• _ACTIVITY_
Continue the critique of Nicole Kidman's acting from where it stops.

"She says turn on the light, otherwise it can't be seen/She's got cheekbones like geometry and eyes like sin" - Perfect Skin, by Lloyd Cole
Nicole Kidman has a way of turning men's brains to mush. Critics go ga-ga for her: this was the woman who inspired that famous "theatrical Viagra" review when she starred in The Blue Room in the West End. Guardian film critic Peter Bradshaw fancied he could "hear the faint crackle of her stockings" as she entered The Golden Compass. The usually estimable David Thomson went so far as to write a tell-all book about her stranglehold on his fevered imagination, including a three-page fantasy involving a brothel, a white bra "a size or two too small", a Gestapo officer and "an elderly Chinaman".
So let's admit that Kidman is hot and get it over with. But it's equally true to say that she's cold. Her characters are invariably rational and calculating, not warm and impetuous. This remains true even when she's playing not-so-smart (in To Die For, for instance; still a defining role).
Look back over the 30 or so movies she's made since Dead Calm in 1989 and you'd be hard pressed to find evidence of chemistry with anyone - least of all in the three pictures she made with Tom Cruise. She had more rapport with her husband in Birth - dead and reborn as a ten-year-old child. As Dead Calm demonstrated from the outset, Kidman is a remarkably self-sufficient presence, enterprising and intelligent enough to save her own skin. It's rare that she pays more than lip service to anyone else's.
This explains why she was such bad casting as the last vestige of humanity in The Invasion - she comes across as part pod person already. Conversely, it suggests why Phillip Pullman says he always imagined Kidman playing the glamorous Marisa Coulter in The Golden Compass, and why she's so good in it. Of course, we don't insist that actors should be emotionally available. What's more, 50 or 60 years ago the silver screen was dominated by women like this: Joan Crawford, for instance; or Barbara Stanwyck. In another era, she might have made a formidable femme fatale. Today, in our more touchy-feely times, that hardness must be counted a limitation.
Kidman can be desperately unconvincing when she's called on to play someone with less of her wherewithal - the gentle impracticality required of her in certain scenes in Cold Mountain for example, or as needy white trash Faunia Farley in The Human Stain. When she's flailing she can be mannered and heavy. She's also quite capable of blanding out completely playing pert and pretty in pass-me-the-paycheck fluff like The Stepford Wives and Bewitched.

• _SUPPLIED INFORMATION_
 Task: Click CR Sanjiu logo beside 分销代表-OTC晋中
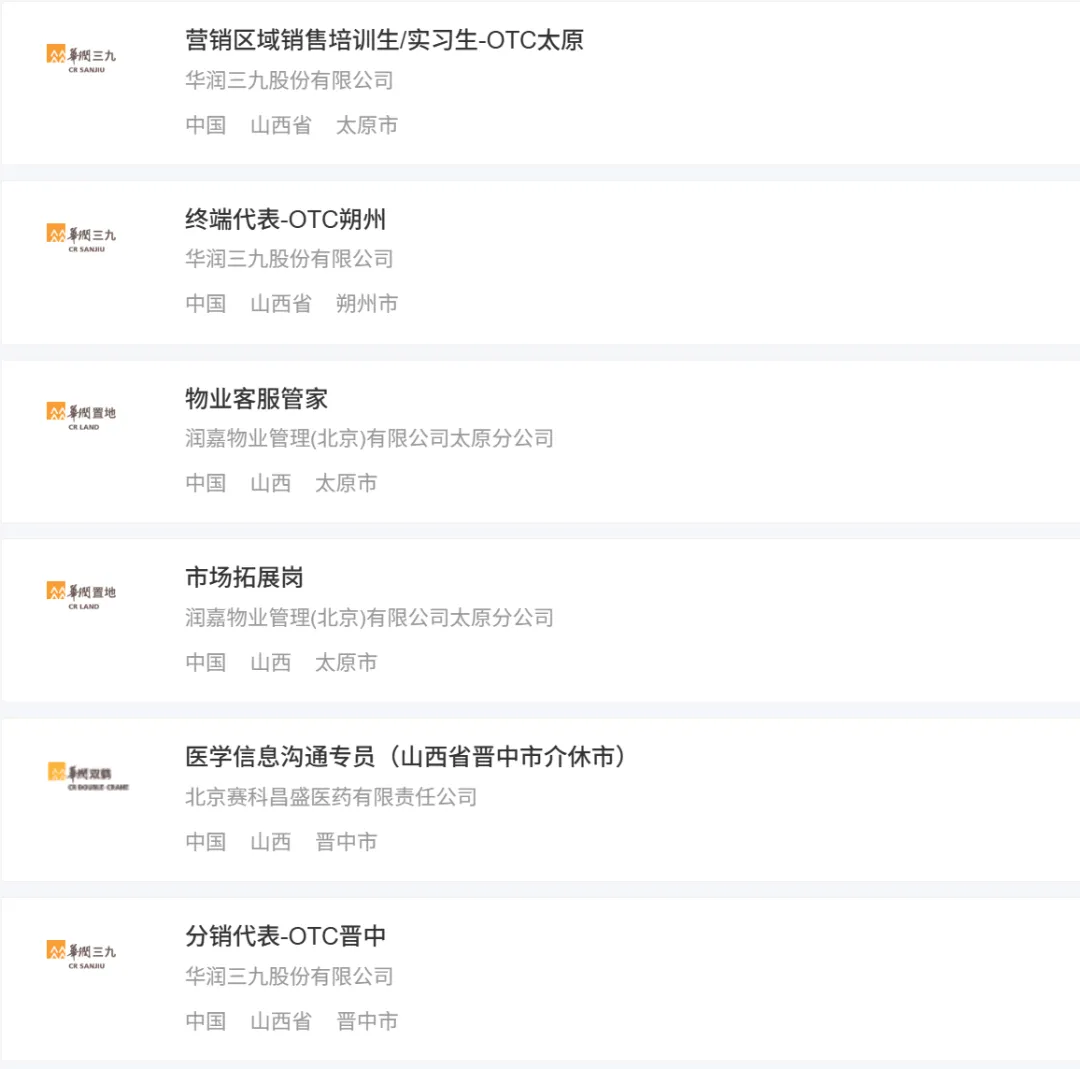tap(81, 954)
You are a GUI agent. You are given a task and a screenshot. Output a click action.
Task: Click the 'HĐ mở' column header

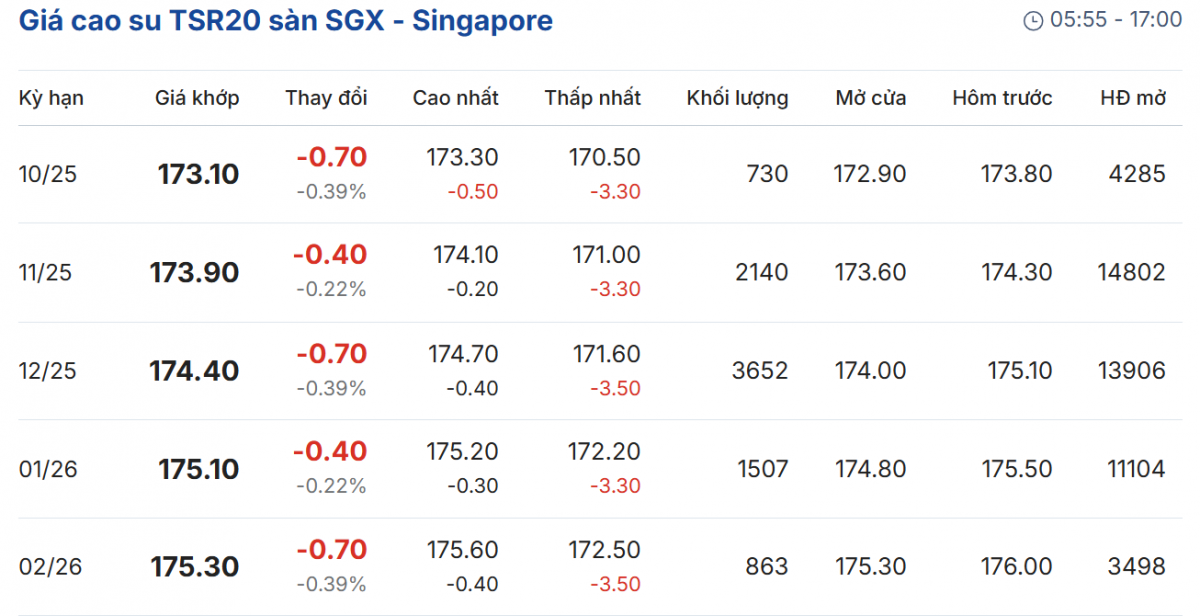pos(1133,98)
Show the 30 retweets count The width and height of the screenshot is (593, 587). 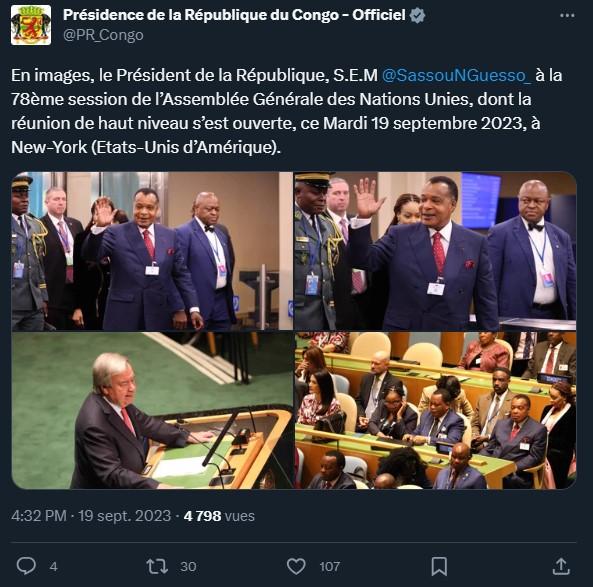tap(188, 567)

• _EXERCISE RESULT_
Since the split from Cruise - and the determined, worldwide media charm offensive she put herself through in its wake - Kidman made herself, if not the biggest female star in the world (I guess Julia Roberts and Angelina Jolie would have something to say about that) then certainly the most sought after. And she accomplished this more than anything by communicating her hunger for challenge and good work.
That is: over a three-year period she worked with an Aussie (Baz Luhrmann on Moulin Rouge!); a Spaniard (Alejandro Amenabar on The Others); two Brits (Jez Butterworth and Stephen Daldry, on Birthday Girl and The Hours, respectively); and a crazy Dane (Lars Von Trier on Dogville). Hardly a safe commercial choice in the lot of them, yet she came away with back to back Best Actress nominations, a win for The Hours, a couple of bone fide hits, and enormous credibility.
Her instincts (or her luck) haven't been so unerring since, but she continues to take on risky projects like Birth, Fur, and this week's brilliantly noxious Margot at the Wedding (one of her best ever performances in a film that has made less than $2 million at the US box office). Her career would look a lot more solid of if the supposedly safer mainstream movies had lived up to expectations. With the failure of The Golden Compass in the US market, the $10 million paychecks may be gone for good.
Kidman is 40 now, and expecting a child this summer with new husband Keith Urban. These are unsparing times for any actress: the internet gossip sites, the paparazzi, and even advances in movie technology seem to demand perfection at every turn (amusingly, Cargo brought out a new line of cosmetics called blu_ray, promising skin fit for High Definition). But you can't win: Kidman's fair complexion only fuels further rumour and speculation about plastic surgery and botox injections (which she has denied).
So far she's managed to ride over the innuendo - somehow she manages to give next to nothing away in interviews and still come across as authentically down to earth. For all the thousands of magazine cover stories from the last decade we're still in the dark about her marriage to Tom Cruise, and Andrew Morton's book doesn't shed much light on what went on there either.
Right now she has just one more movie in the can: Baz Luhrmann's period epic Australia, in which she stars. Several other projects have failed to come together, so it remains to be seen if she can continue to roam so far and wide, or whether Hollywood will look for a younger model. Not that she seems tainted by box office failures, certainly not in the eyes of filmmakers or fans. Kidman's adventurous streak has served her well: in Margot; in Birth; Dogville; The Hours and Eyes Wide Shut we can see that she's never better than when she dares to show us her ugly side.